(Extracted records)
════════════════════
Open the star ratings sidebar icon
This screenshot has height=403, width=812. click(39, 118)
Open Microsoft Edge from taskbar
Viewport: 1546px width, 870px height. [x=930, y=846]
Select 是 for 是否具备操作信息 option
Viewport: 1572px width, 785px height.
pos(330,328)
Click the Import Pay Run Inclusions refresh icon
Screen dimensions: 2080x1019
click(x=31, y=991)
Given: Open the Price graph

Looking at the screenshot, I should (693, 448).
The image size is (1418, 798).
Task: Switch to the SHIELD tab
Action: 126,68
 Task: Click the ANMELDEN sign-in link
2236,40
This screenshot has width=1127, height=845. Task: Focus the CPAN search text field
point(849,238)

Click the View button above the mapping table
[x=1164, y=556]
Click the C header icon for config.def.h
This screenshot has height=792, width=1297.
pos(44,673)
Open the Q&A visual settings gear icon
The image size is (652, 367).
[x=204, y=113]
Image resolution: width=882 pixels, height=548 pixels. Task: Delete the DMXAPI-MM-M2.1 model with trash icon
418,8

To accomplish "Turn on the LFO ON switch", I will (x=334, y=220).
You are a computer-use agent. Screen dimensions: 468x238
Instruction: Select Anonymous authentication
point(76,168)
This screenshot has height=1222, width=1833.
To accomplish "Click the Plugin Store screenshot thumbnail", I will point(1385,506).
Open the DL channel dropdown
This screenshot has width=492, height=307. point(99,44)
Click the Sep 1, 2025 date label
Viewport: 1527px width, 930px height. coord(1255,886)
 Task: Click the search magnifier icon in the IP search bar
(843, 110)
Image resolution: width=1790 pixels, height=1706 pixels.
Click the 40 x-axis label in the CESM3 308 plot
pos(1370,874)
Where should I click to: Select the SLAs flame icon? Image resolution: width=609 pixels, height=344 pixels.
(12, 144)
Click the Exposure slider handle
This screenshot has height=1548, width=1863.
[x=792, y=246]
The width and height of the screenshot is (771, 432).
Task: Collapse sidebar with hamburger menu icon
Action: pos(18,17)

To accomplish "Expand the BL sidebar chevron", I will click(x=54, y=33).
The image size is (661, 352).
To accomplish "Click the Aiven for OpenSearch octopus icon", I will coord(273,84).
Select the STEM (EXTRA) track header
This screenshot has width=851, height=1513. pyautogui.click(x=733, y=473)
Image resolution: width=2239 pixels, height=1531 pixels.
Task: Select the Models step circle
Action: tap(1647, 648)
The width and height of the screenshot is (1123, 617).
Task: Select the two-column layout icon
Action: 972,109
════════════════════
* **WORK ORDER**
Each line holding "accomplish" in the records should be copied out.

* **RESPONSE BELOW**
To accomplish "Turn on the LFO ON switch", I will (x=334, y=220).
To accomplish "Click the Plugin Store screenshot thumbnail", I will point(1385,506).
To accomplish "Expand the BL sidebar chevron", I will click(x=54, y=33).
To accomplish "Click the Aiven for OpenSearch octopus icon", I will coord(273,84).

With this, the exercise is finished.